**Work required:**
Below are entries. Pull out all lines containing "computer".

**Supplied material:**
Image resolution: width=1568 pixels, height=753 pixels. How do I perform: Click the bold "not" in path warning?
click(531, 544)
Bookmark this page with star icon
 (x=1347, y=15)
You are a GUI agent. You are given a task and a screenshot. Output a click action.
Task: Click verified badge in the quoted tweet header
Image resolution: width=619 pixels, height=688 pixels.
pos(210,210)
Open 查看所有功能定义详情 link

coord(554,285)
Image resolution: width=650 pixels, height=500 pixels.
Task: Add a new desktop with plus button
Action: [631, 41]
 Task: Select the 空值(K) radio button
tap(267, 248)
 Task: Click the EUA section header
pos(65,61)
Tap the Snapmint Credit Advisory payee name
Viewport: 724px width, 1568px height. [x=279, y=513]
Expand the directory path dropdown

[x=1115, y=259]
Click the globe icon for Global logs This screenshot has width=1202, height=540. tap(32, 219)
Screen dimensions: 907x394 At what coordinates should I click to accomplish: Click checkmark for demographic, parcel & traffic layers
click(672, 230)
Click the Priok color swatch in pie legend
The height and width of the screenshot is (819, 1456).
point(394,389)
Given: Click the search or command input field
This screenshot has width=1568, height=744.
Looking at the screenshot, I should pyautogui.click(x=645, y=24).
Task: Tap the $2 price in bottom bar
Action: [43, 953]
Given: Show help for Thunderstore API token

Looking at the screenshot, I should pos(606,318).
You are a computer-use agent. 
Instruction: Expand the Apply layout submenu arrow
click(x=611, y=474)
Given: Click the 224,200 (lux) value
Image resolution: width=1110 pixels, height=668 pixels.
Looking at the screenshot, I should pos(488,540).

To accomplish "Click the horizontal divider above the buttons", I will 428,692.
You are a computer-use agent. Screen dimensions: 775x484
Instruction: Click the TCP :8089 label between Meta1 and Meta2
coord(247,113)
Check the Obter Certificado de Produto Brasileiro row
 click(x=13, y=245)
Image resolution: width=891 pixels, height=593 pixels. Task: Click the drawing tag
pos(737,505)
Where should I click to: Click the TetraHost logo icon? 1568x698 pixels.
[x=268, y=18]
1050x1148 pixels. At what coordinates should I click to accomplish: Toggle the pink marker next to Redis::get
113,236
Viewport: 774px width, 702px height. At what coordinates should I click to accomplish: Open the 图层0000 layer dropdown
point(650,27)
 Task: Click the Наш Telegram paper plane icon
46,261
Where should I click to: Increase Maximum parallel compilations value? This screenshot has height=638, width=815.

**Your solution:**
You are a computer-use agent. 
You are a computer-use agent. Screen dimensions: 775x484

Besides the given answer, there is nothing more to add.